2008-02-22
Why I am not fond of Ubuntu's management of kernel updates
It's really simple: we installed the latest Ubuntu 6.06 kernel update last night, since it's a security fix. Today, our machines started panicing with 'kernel BUG at fs/nfs/inode.c:174' messages (three machines so far, one of them three times), so we wanted to revert back to the old kernel.
Guess what: it wasn't there any more. Apparently Ubuntu feels free to have (some) kernel updates overwrite your currently installed kernel, instead of supplementing it with a new version.

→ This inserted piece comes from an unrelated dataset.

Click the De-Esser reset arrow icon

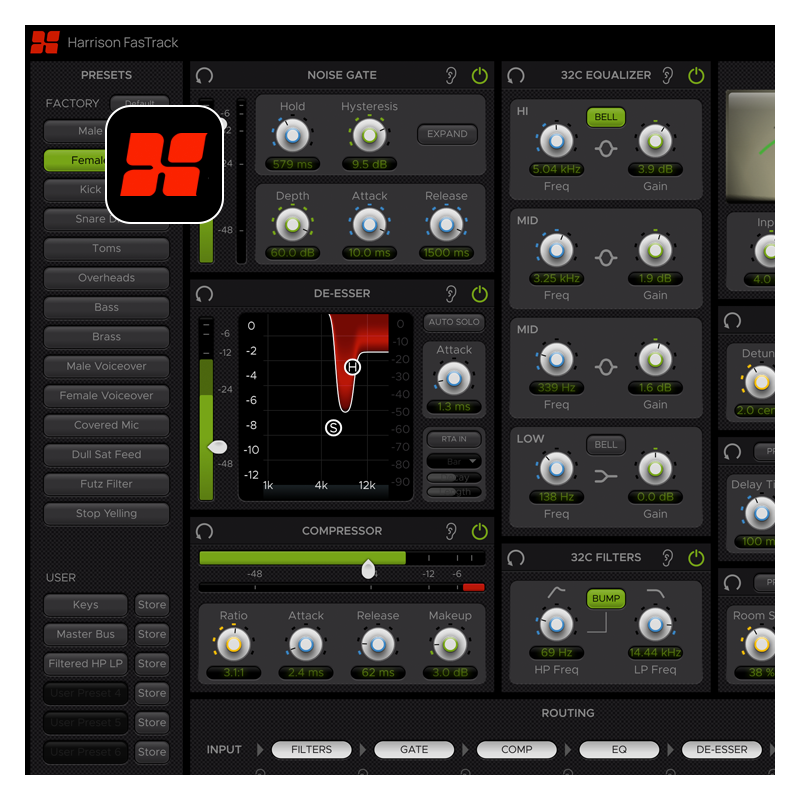pos(205,294)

(For extra bonus points, this update carried with it a strong warning that the kernel ABI had changed and you would need to recompile any third-party modules. Gosh, I hope you already had any modules you'd need loaded before you overwrote all your old kernel's modules as part of this update, since the new kernel's modules are really unlikely to load in your running kernel.)
I don't really have words to explain how stupid this is. It is trivial to completely version kernels so that you can have even multiple package builds installed next to each other, so trivial that everyone does it (even Ubuntu). And when kernel updates can introduce explosive bugs, it is vital to do this so that people can revert to the previous, working version. Ubuntu does this with sufficiently major updates within a single kernel version; they just don't do it all the time.

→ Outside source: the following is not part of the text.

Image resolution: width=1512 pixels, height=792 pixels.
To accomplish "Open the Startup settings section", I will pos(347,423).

Wrong. Broken. Worse, it shows that Ubuntu fundamentally does not get it.
(For a very special bonus, there is no simple way to find out what
kernel package point release version you're currently running; the point
release number is not part of uname -r
or present in any kernel boot
messages. The best you can do is to use the kernel's compilation date
and cross-check it against the release date of packages and the 'Debian'
changelog that Ubuntu supplies.)
Sidebar: our kernel panics
Our panics are with the Ubuntu kernel version '2.6.15-51.66'; we've seen
them on both x86 and x86_64 machines. The reported panic is kernel
BUG at fs/nfs/inode.c:174
, in nfs_clear_inode
, with traces that run
back to sys_umount
and sys_close
; the problem may be related to
forced unmounts, especially forced unmounts that fail. We are doing NFS
v3 mounts from Solaris 8 (SPARC) NFS servers.